Burzynski SR Stolzmann Z Szopa B Stolzmann E Kaltenberg OP
ANTINEOPLASTON A IN CANCER THERAPY (I)
In: Physiol Chem Phys (1977) 9(6):485-500

Antineoplaston A (ANA), a peptide from human urine, was given to 21
patients with far-advanced tumors who were followed for 1-9 mo. Most
were resistant to chemotherapy and/or radiotherapy. ANA caused
complete remissions (CR) in 2/2 patients with Grade III transitional
cell carcinomas of the bladder, 1/6 with advanced breast cancer, and
a child with acute lymphoblastic leukemia. ANA caused partial
remissions (PR) in 2/3 patients with chronic lymphocytic leukemia
(CLL), 1/2 with rectal adenocarcinoma, and a 20-yr-old man with lung
metastases from synovial sarcoma. Six patients (1 each with breast
cancer, rectal adenocarcinoma, undifferentiated ovarian tumor,
squamous cell carcinoma of the tongue or cervix, and Ewing's sarcoma)
showed stabilization of disease (SD). The patients with tongue cancer
and Ewing's sarcoma relapsed within about 2 mo. All of the PR
patients and 4/6 SD patients were continuing to improve at the time
of report. It was hoped that the SD patients would reach a PR and the
PR patients a CR. Five patients died during treatment, but not of
cancer or toxicity; 2/5 showed significant tumor regression at
autopsy. ANA caused marked central necrosis of solid tumors. Most
patients showed a transient increase of WBC and platelet counts after
about 1 mo of treatment. Some had a febrile syndrome, apparently
caused by tumor cell breakdown. The recommended treatment is
continuous iv infusion (1.2 units/m**2/day, gradually increased to 33
units/m**2 or the development of fever) for about 1 mo, followed by
lower doses (0.6 units, 2x/wk) im or rectally.
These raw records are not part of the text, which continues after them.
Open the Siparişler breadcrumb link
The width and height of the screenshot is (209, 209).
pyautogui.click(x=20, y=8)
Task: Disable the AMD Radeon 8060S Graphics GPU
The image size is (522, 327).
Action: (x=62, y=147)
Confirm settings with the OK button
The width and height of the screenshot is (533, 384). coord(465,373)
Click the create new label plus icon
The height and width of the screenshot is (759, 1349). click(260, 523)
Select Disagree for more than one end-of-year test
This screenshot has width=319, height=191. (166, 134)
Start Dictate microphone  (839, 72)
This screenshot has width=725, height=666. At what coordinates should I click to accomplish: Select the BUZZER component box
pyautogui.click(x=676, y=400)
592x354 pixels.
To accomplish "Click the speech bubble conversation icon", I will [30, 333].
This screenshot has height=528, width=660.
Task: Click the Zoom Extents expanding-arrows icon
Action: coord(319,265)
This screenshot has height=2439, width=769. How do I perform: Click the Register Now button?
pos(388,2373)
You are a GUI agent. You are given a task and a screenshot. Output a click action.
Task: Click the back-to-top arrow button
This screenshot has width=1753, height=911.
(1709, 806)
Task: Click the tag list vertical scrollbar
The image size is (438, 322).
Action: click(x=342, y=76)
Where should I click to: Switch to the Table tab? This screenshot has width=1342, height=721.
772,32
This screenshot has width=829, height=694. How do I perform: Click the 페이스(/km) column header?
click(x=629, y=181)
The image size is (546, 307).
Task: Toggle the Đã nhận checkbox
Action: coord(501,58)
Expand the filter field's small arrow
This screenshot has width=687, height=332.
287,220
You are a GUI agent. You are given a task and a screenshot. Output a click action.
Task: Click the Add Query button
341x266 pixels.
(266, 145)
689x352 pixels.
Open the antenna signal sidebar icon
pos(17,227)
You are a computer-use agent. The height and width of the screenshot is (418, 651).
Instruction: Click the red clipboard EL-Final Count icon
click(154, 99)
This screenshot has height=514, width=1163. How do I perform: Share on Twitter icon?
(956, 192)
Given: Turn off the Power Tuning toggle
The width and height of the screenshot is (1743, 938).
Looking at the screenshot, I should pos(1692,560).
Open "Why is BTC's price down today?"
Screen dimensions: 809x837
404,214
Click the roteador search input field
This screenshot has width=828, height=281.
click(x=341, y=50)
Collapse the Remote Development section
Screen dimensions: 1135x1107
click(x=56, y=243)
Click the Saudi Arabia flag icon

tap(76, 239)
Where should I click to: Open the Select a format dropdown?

ANA caused no
significant toxicity at the doses used (0.6-33 units/m**2/day, iv,
im, rectally, intrapleurally, intravesically, or topically). (14
Refs)


If one were to take Burzynski's word for it, this sounds pretty
good. It's not necessary to do that because the interesting thing
about this citation is that there was a site visit done in 1982 by a
team of Canadian physicians at the request of the Ministry of Health
in Ontario who made a point of following up on the cases of complete
remission reported by Burzynski. The physicians were Blackstein and
Bergsagel. Blackstein is a M.D. and a PhD and at the time of the visit
was the head of the Division of Oncology at Mount Sinai Hospital in
Toronto, as well as an associate professor at the University of
Toronto. Daniel Bergsagel was a full professor of medicine at UofT and
the Chief of Medicine at Princess Margaret Hospital. Several other
physicians were consulted in the course of the development of this
report. Here's the applicable portion:

"We made a point of asking Dr. Burzynski about the current status of
the 4 patients who had achieved a complete remission. One was a
14-year-old boy with acute lymphoblastic leukemia who had been
treated with a large dose of Methotrexate, and continued on
Prednisone while Antineoplaston injections were given. Apparently
he did improve with this therapy, but the remission lasted for only
a few weeks, and he died 8 weeks later with recurrence of the
leukemia. The clinical improvement likely resulted from the
Methotrexate and Prednisone therapy given shortly before the
Antineoplaston was started.

A patient with breast cancer was apparently free of disease when
Antineoplaston was started. This patient shortly relapsed and has
since died with metastatic breast cancer.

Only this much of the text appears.